# PROBLEM
Every record must appear in your copy exactly as written, with no pictures.
** Opening LISTED RECORDS block **
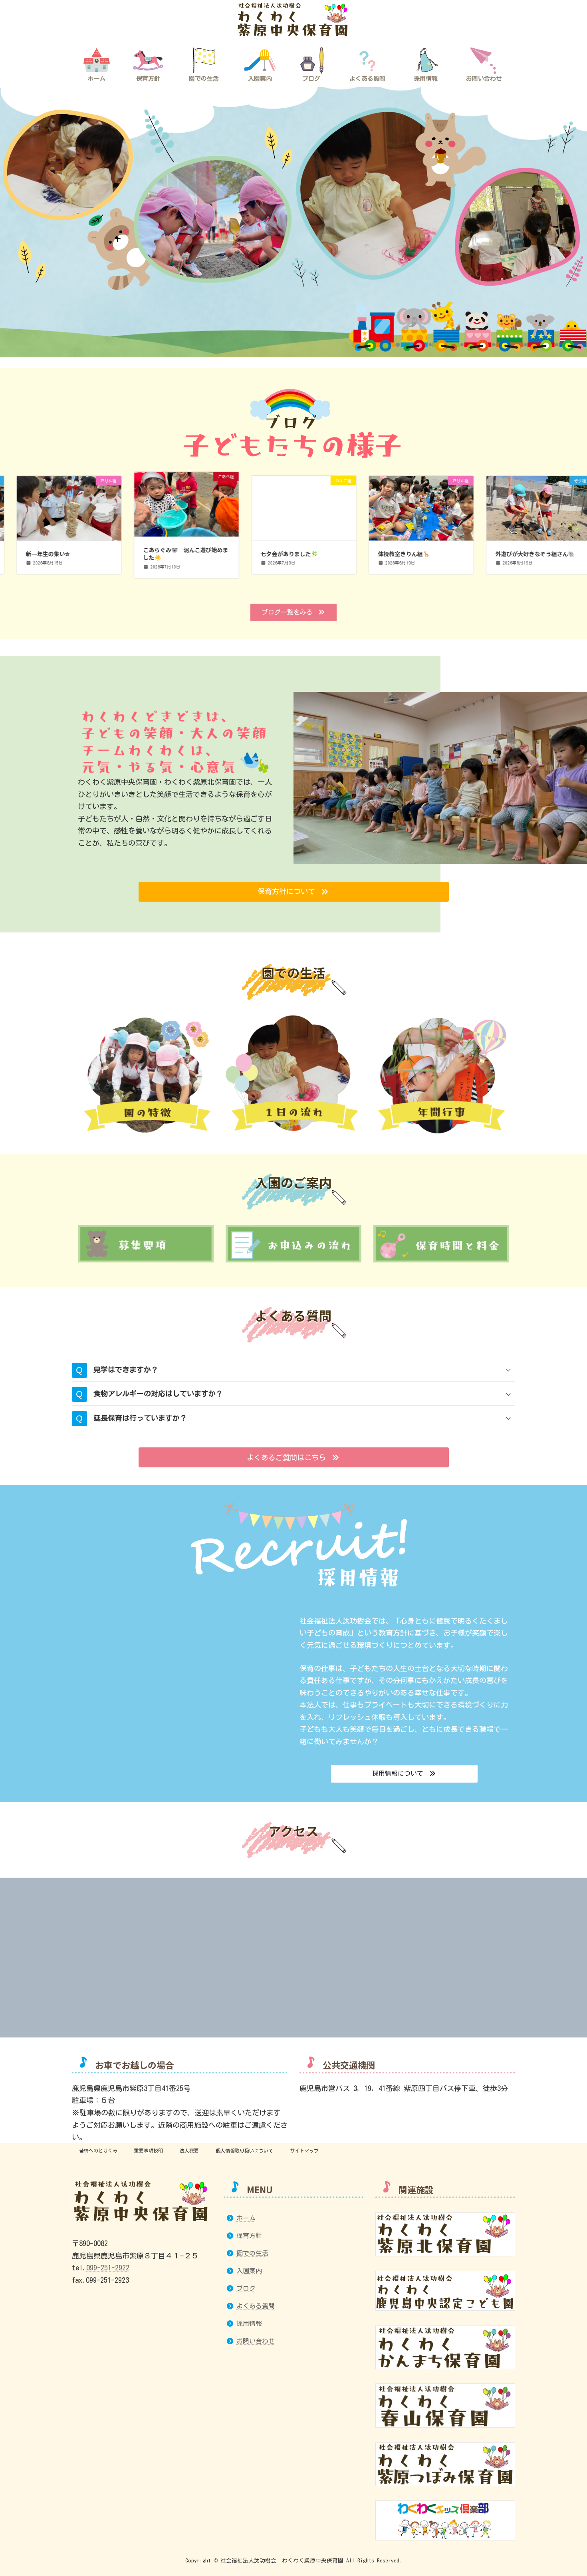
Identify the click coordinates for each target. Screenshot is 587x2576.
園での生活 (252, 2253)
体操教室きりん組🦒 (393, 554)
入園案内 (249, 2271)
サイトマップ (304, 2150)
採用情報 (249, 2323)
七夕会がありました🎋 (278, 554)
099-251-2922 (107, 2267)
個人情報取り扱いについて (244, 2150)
** Closing LISTED RECORDS block **
# RESULT
Identify the click coordinates for each target. Screenshot is 587x2576.
園での生活 (252, 2253)
体操教室きりん組🦒 (393, 554)
入園案内 (249, 2271)
サイトマップ (304, 2150)
採用情報 (249, 2323)
七夕会がありました🎋 (278, 554)
099-251-2922 (107, 2267)
個人情報取り扱いについて (244, 2150)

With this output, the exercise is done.